─── Source information

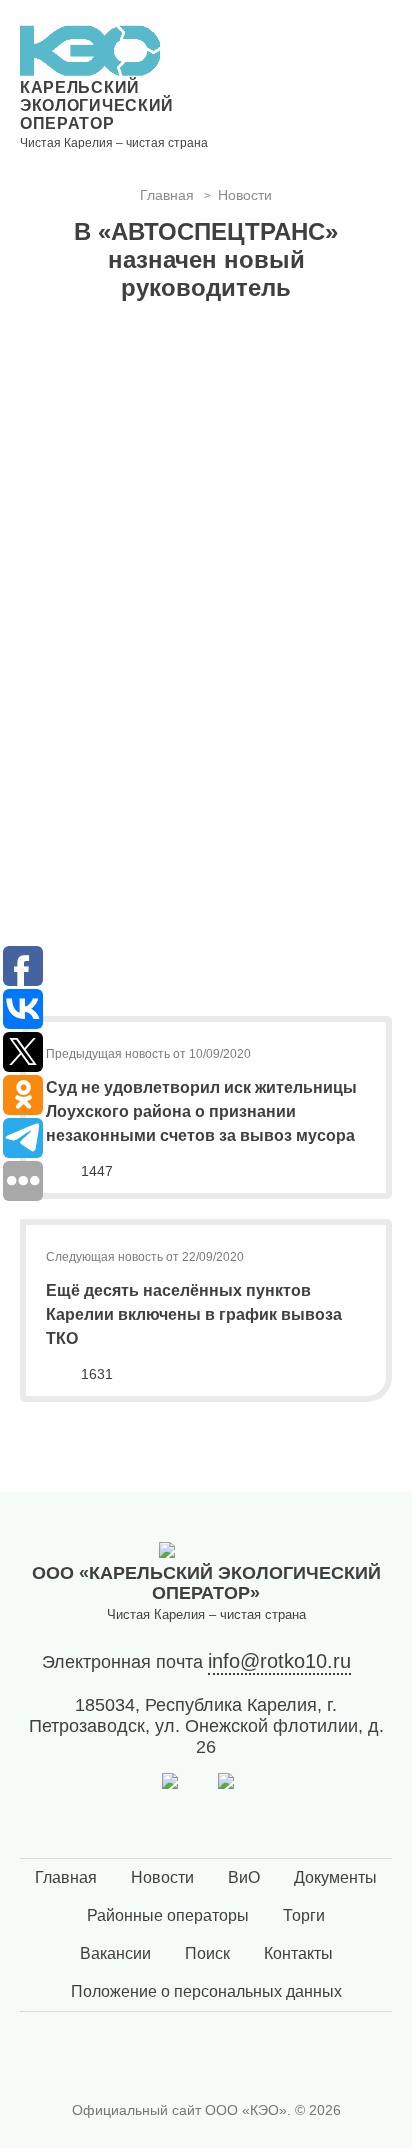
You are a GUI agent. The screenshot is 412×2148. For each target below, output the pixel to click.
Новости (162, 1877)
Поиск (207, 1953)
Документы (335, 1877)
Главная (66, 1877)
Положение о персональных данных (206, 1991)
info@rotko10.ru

──────

Prompt
Give back, word for word, only the lines from the one containing "Положение о персональных данных (206, 1991)" through the closing line of the entries.

The completed task
Положение о персональных данных (206, 1991)
info@rotko10.ru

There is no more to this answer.